Stock market has seasonal effects and calendar anomalies, such as the January effect, the Halloween effect, the best six-month strategy, and the presidential election cycle. Seasonal and cyclical market-timing strategies challenge the Efficient Market Hypothesis (EMH).
Market timers believe that the safest way to invest is to be out of the market by either be in a short position or in risk-free assets during declining periods and invest in high-risk assets during an uptrend. The major objectives of marketing timing are twofold: 1) to avoid large market declines and 2) to outperform buy-and-hold strategy.
Market timers assert that the biggest winners were simply the minority that outperformed the universe, because the distribution of individual stock performance has been persistently non-normal over the past. Market timing represents a short-term bet against long-term asset-allocation targets, where market timers hope to enhance total portfolio returns via the employment of tactical moves.
Since market-timing strategies require taking relatively new while generally undiversifiable positions, most active market timers fail. First, market-timing decisions involve the large questions of valuation of various asset classes. Professional market timers may be skilled enough to overcome the odds by making a correct call, but the market may fail to resolve valuation discrepancies in the short run. Market timers will have to develop views on a broad range of factors to succeed in the competitive investment market, which is almost impossible for short-term investors.
The biggest risk of market timing is perhaps missing out a good time or the best-performing cycles of the market. Despite the fact that profits can be enhanced by occasionally engaging in the short-term and tactical deviations, the market may still have its most profitable months.
On the other hand, timing the market with precision consistently is very challenging.
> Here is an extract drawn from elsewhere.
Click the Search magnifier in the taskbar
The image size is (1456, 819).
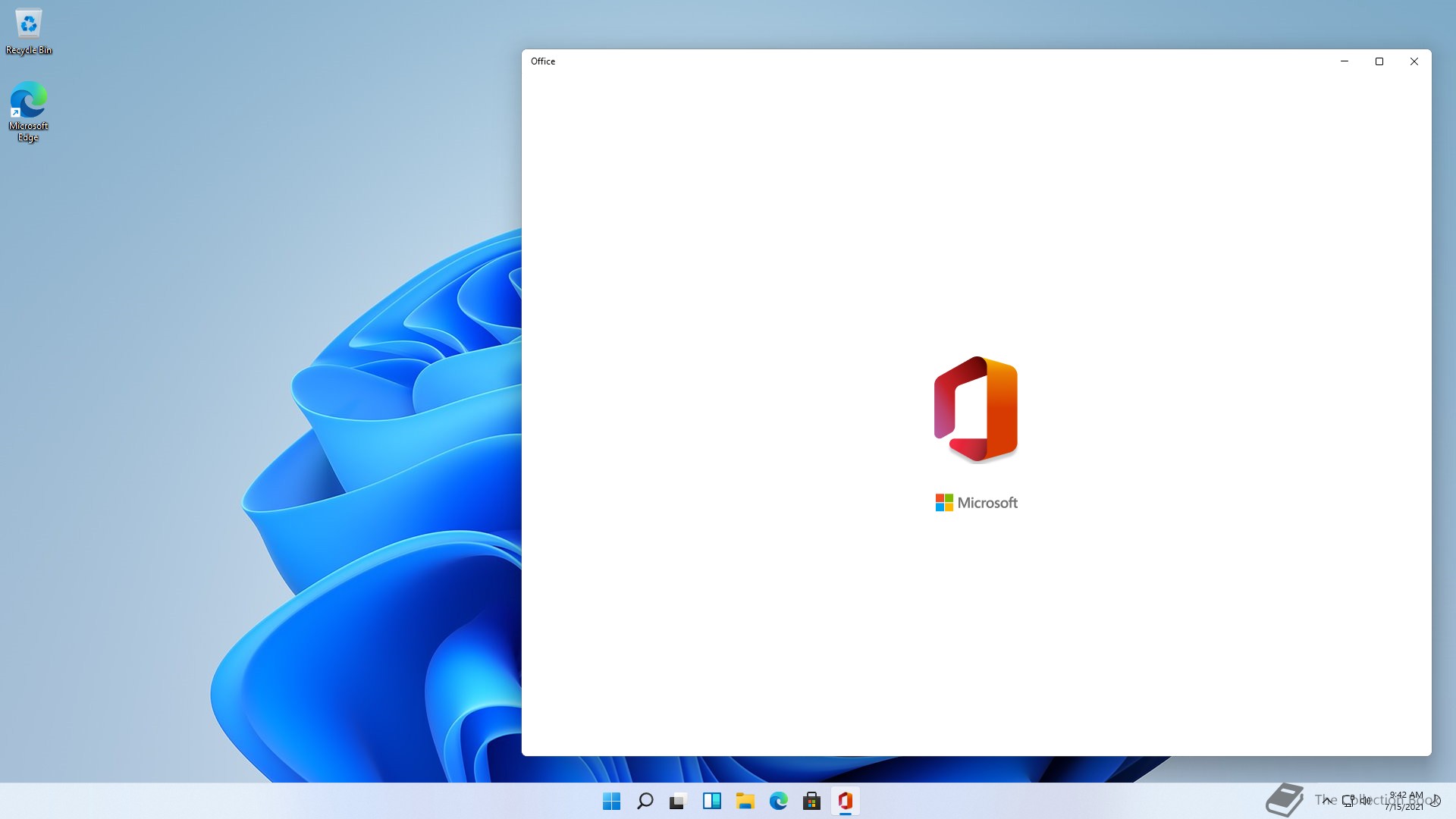click(x=645, y=801)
Even if market timers have developed various buy and sell indicators, signals, and timing models to predict security price, trading volume, and investor sentiment at a given time, no market timing strategies can tell them in advance when the market will change direction.
The Consequences of High Portfolio Turnover
Market-timing strategies call for high portfolio turnover, moving from company to company or from sector to sector in order to earn high returns. I freely admit there is a small number of talented portfolio managers who have demonstrated outperformance over long periods of time by utilizing high-turnover strategies, however, more often than not, high portfolio turnover impacts the investment quality of portfolios.
By trading more frequently, investors spend more on transactional brokerage fee costs. On the other hand, for taxable individual investors, high-turnover approaches create them a higher requirement for investment success to match the after-tax results of buy-and-hold portfolios.
No Market Timing ≠ Passive Investing
In drafting my new book Alternatives Thinker: Endowment Investment Philosophy to Active Portfolio Management, I did a performance attribution analysis on the 831 portfolios of the large educational institutions in the U.S. The result proves to me that asset allocation effect dominates market timing effect and security selection effect combined. With an appropriate asset allocation guideline, investors can keep a long-term perspective and make investment decisions that are associated with their financial situations and unique circumstances. Contrarian investing holds that successful investing requires regular purchase of the out-of-favor and sale of the in-favor.
In addition to following a well-thought-out asset allocation framework, having a core investment philosophy is equally important. All investment success requires a common theme that runs through the entire investment process; investment philosophy is a coherent way of thinking about the market, how it works, and why it does not work. Superior performance usually results from strong principles and investors’ consistently examining their preferences and sticking to the principles that guide each of their buy and sell decisions.
Moreover, adhering to a well-designed investment policy in place is also critical, because behavioral finance, which has explored the real human limitations, asserts that investors tend to make irrational decisions about investments at times.
The bottom line is investment process should always be an active one. Sensible investors behave in a disciplined and independent fashion. They start with careful articulation of reasonable portfolio targets and adopt a long-term-oriented investment strategy. They review their portfolios periodically to make sure their asset allocation is still on track to help meet their respective investment objectives. They always give another thought as their needs change, and they rebalance their portfolios to ensure they have the most appropriate mix of higher or lower risky assets at any point of time. Investors acting in such manner have the greatest potential to participate in any top-performing day.